• GIVEN REQUEST:
Can you turn the lines of the listing below into a Markdown table with the columns "Row" and "Line", starting with the line containing "Switch to the PORTS tab" and continuing through the final line of the listing, both included? Skip blank lines and leave the pictures out.

### TASK INPUT ###

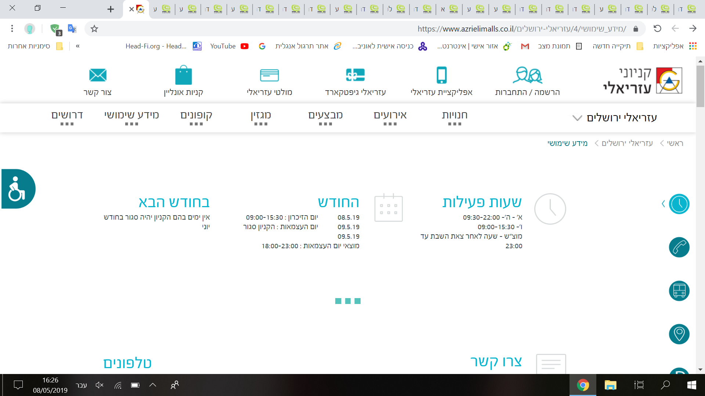
Task: Open the צור קשר envelope icon
Action: pos(98,75)
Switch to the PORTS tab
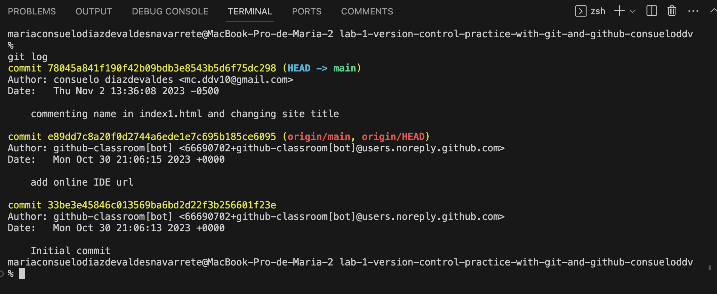 point(307,11)
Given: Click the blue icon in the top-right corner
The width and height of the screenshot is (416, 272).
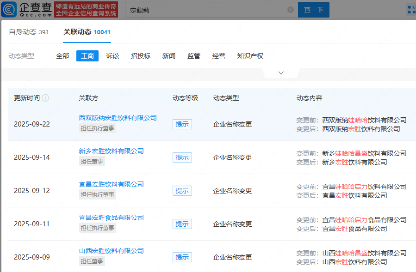Looking at the screenshot, I should click(x=410, y=10).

###

• WORKED ANSWER:
| Row | Line |
|---|---|
| 1 | Switch to the PORTS tab |
| 2 |  point(307,11) |
| 3 | Given: Click the blue icon in the top-right corner |
| 4 | The width and height of the screenshot is (416, 272). |
| 5 | Looking at the screenshot, I should click(x=410, y=10). |